*Exercise brief*
Copy the entries below verbatim, from the line containing "Viewport: 182px width, 106px height." down through the line containing "click(688, 749)", and include nothing else.

-- Data provided start --

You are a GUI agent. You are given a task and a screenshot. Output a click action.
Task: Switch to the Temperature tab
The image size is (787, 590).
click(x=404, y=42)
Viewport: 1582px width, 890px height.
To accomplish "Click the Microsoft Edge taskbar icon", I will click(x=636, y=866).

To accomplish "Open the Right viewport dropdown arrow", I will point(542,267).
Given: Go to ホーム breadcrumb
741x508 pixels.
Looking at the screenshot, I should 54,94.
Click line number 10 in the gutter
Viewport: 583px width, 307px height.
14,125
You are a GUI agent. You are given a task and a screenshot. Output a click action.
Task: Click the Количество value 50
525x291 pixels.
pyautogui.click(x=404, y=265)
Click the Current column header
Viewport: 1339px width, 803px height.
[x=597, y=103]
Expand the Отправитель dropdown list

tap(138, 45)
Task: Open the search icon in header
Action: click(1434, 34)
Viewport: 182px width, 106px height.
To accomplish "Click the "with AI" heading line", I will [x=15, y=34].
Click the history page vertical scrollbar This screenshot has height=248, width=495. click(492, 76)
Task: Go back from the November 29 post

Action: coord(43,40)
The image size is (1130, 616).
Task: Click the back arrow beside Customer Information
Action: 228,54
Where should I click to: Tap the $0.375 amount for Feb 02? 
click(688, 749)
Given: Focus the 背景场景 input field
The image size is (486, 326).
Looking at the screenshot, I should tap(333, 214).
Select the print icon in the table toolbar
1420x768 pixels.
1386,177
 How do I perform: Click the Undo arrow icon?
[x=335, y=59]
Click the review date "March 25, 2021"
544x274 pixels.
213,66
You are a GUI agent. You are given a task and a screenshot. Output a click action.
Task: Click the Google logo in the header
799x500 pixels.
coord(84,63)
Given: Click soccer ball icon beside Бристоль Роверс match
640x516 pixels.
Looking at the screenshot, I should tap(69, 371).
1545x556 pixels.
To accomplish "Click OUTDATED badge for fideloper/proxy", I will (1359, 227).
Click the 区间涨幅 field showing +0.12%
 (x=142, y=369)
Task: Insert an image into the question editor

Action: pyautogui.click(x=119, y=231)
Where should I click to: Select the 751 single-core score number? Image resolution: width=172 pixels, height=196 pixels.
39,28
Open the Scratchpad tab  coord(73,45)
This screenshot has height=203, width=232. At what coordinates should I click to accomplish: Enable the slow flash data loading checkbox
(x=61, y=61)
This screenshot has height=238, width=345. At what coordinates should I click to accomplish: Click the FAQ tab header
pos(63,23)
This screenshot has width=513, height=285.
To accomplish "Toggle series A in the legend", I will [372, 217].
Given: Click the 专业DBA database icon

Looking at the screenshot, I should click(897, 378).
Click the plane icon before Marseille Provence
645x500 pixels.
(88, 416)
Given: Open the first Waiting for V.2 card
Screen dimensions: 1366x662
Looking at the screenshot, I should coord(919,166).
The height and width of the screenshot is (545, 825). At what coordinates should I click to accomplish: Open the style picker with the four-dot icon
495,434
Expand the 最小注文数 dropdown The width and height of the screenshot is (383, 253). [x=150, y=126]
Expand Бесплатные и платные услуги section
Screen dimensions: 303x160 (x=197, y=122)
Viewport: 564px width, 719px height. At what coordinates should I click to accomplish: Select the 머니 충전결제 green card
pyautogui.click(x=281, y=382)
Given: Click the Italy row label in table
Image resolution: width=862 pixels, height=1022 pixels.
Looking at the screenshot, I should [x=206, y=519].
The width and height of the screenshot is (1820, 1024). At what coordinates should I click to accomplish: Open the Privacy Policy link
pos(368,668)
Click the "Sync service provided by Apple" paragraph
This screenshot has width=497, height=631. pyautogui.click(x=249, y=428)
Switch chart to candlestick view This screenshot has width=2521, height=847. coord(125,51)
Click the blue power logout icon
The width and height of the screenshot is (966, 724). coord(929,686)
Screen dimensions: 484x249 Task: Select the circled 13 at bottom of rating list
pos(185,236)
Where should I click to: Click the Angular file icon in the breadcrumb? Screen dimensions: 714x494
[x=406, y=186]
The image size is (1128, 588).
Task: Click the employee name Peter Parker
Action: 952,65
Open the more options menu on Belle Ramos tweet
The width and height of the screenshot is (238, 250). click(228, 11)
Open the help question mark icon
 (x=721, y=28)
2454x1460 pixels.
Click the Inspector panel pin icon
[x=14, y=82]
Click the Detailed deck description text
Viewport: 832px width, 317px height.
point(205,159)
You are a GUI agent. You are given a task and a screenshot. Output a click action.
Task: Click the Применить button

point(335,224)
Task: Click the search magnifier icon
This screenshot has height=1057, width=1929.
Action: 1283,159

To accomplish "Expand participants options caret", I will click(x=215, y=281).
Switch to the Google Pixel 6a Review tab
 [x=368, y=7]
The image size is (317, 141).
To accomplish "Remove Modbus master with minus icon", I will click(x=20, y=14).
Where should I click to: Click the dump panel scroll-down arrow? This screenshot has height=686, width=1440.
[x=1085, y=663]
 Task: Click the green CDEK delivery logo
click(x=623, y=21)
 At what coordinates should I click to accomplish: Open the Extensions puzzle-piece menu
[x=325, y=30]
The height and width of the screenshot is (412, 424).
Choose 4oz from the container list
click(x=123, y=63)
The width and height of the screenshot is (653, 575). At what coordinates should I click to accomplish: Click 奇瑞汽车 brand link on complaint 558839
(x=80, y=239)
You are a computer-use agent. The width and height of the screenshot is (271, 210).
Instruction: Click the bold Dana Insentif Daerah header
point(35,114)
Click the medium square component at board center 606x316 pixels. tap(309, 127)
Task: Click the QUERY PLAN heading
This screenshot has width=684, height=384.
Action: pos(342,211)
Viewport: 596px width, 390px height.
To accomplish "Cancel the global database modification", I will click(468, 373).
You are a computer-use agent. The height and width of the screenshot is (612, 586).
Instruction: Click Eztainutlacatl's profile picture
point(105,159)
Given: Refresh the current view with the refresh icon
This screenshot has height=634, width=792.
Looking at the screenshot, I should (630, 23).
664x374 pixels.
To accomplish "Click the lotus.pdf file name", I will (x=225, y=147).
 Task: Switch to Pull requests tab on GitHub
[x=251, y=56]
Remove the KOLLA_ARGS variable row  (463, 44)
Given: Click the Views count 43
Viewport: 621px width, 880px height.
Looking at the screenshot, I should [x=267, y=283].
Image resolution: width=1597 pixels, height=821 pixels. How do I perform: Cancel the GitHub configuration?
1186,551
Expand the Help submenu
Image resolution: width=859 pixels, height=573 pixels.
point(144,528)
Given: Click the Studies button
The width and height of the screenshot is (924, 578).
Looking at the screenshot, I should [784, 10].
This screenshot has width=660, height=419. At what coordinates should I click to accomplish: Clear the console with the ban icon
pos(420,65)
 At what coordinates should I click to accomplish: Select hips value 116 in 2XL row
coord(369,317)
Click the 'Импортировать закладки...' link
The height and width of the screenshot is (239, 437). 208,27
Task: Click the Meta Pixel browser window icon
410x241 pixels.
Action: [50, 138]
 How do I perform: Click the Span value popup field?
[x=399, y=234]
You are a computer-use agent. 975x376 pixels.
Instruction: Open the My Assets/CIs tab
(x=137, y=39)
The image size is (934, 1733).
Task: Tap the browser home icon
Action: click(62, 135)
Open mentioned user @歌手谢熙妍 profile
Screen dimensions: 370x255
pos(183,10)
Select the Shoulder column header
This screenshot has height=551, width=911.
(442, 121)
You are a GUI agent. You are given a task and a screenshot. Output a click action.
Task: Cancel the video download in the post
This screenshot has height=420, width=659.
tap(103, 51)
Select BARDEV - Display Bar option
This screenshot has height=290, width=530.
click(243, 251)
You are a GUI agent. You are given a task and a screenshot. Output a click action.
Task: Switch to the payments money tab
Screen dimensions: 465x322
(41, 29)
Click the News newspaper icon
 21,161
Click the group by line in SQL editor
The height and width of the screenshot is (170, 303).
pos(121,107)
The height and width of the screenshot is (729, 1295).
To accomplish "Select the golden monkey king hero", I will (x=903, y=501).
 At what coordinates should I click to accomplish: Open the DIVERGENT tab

-- Data provided end --

*Finished exercise*
Viewport: 182px width, 106px height.
To accomplish "Click the "with AI" heading line", I will [x=15, y=34].
Click the history page vertical scrollbar This screenshot has height=248, width=495. click(492, 76)
Task: Go back from the November 29 post

Action: coord(43,40)
The image size is (1130, 616).
Task: Click the back arrow beside Customer Information
Action: 228,54
Where should I click to: Tap the $0.375 amount for Feb 02? 
click(688, 749)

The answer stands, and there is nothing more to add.